Deus fez de Ezequiel um “sentinela da vida”. É nesse sentido que a missão de Ezequiel se torna mais árdua. O povo no Exílio estava dividido. Além disso, falsos profetas, bem como falsos pastores espalhavam mais confusão no meio do povo. Isso se torna claro no capítulo 34 do livro de Ezequiel. Como sentinela, o profeta levanta a voz contra os pastores de Israel que haviam se convertido em pastores de si mesmos e em exploradores do povo.
Os pastores de Israel são os responsáveis políticos de Jerusalém que, ao invés de cuidar, proteger e guardar o povo, se tornaram seus exploradores. Levaram o rebanho do Senhor ao sofrimento e à morte. Ezequiel deixa claro que são as autoridades de Judá os responsáveis pelo Exílio na Babilônia. O povo foi abandonado por seus pastores e entregue à sua própria sorte.

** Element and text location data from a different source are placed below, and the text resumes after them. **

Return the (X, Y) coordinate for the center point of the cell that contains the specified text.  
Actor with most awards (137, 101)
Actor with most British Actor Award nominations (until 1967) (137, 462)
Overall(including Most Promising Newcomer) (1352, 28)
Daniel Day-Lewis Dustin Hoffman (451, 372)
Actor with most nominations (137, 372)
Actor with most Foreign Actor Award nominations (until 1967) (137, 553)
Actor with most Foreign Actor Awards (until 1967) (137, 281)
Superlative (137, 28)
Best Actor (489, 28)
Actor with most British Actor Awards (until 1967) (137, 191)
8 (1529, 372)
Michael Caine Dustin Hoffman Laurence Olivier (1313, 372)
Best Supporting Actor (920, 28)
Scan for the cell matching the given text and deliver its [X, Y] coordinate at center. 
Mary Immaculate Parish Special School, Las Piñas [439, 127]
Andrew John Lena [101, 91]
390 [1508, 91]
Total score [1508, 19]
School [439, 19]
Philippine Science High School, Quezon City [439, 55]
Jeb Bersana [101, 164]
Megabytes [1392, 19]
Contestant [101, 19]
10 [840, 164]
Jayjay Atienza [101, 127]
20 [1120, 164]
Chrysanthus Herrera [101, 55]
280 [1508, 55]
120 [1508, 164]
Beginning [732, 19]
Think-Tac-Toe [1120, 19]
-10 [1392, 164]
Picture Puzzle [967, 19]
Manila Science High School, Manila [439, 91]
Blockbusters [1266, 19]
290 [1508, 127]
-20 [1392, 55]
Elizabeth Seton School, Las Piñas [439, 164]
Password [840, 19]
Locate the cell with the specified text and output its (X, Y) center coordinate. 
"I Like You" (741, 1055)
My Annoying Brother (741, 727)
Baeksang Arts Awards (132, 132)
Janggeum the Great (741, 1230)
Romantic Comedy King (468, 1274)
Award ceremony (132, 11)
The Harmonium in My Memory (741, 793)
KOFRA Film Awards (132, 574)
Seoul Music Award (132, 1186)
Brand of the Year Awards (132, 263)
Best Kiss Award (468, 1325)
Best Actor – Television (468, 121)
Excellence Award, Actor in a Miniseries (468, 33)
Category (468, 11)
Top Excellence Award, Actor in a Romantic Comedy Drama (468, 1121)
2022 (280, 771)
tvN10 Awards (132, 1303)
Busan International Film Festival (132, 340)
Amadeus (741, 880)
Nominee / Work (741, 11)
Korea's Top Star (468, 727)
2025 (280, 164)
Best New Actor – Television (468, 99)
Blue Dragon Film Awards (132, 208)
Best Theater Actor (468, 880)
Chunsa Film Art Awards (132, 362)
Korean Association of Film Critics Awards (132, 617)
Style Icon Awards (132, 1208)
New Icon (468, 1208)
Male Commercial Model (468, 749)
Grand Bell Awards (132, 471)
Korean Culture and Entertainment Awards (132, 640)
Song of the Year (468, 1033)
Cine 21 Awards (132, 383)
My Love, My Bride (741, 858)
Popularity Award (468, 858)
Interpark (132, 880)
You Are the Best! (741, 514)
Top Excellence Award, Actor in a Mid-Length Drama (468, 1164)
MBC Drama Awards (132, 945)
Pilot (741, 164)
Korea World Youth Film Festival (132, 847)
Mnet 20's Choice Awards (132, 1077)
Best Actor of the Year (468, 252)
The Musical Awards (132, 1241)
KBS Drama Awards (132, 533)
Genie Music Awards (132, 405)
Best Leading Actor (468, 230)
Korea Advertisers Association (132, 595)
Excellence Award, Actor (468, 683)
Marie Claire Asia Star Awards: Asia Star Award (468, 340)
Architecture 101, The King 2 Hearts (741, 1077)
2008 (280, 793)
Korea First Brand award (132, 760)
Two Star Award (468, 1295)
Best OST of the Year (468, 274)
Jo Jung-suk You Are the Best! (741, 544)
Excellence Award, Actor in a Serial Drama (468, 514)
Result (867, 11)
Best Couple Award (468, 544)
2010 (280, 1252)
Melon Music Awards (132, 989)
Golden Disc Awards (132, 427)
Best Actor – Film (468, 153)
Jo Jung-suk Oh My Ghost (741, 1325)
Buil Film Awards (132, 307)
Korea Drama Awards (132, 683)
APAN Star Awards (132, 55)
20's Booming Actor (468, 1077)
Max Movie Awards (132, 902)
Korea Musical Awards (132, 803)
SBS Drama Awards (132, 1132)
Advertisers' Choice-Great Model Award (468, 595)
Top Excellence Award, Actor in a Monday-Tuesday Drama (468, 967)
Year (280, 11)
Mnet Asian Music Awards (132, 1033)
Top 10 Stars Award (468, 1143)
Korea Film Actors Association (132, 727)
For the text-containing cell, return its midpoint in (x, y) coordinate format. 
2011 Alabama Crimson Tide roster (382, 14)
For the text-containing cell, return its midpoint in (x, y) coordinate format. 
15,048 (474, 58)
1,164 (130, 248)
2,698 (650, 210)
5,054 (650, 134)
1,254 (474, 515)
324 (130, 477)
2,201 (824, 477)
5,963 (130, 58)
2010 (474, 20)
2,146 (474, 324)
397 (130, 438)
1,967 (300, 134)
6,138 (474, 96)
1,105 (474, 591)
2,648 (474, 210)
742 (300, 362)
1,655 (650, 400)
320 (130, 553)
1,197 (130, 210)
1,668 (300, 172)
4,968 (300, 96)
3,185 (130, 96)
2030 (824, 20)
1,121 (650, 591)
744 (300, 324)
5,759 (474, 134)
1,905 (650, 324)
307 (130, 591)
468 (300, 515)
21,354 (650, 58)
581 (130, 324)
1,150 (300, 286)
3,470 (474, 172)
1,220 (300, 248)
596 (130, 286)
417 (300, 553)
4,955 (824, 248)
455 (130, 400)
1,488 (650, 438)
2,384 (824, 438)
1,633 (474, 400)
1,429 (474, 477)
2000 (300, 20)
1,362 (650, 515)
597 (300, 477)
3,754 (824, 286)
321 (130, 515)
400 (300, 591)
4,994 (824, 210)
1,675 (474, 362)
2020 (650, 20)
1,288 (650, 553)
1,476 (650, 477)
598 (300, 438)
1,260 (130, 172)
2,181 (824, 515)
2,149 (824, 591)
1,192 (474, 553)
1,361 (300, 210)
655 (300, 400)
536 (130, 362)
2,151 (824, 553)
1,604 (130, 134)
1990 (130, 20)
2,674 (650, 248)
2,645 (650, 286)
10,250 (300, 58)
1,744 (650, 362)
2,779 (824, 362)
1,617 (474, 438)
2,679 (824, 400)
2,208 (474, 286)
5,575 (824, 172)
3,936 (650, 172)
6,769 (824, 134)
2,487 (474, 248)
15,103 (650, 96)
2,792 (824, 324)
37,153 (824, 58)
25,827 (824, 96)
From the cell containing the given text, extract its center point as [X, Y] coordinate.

Mais ainda: os fortes oprimiam os mais fracos, os grandes exploravam os pequenos. Havia desordem em todos os níveis. E os sofrimentos do Exílio são o resultado da má gestão dos pastores e das autoridades de Israel. A ação de Deus será de restabelecer as condições de vida do povo.
Ezequiel e seus discípulos, como “sentinelas da vida”, têm a missão de converter a situação do Exílio em um novo Êxodo, uma nova empreitada rumo à libertação do povo daquela situação de dor e sofrimento. Deus agirá por meio de seus intermediários, por meio de seus sentinelas. No relato bíblico, a exigência de Deus é grande, a seriedade é demonstrada pela ameaça de morte e derramamento da ira divina sobre os que profanaram o nome de Deus (Ez 36,18-20) e de garantia de vida nova, de purificação, de volta à Terra para quem permanecesse fiel (Ez 36, 23-24). A razão dessa exigência tão grande é que o Senhor quer formar dessa comunidade do Exílio o Novo Povo da Aliança. A missão do profeta é de apresentar um futuro de esperança e de salvação para o povo.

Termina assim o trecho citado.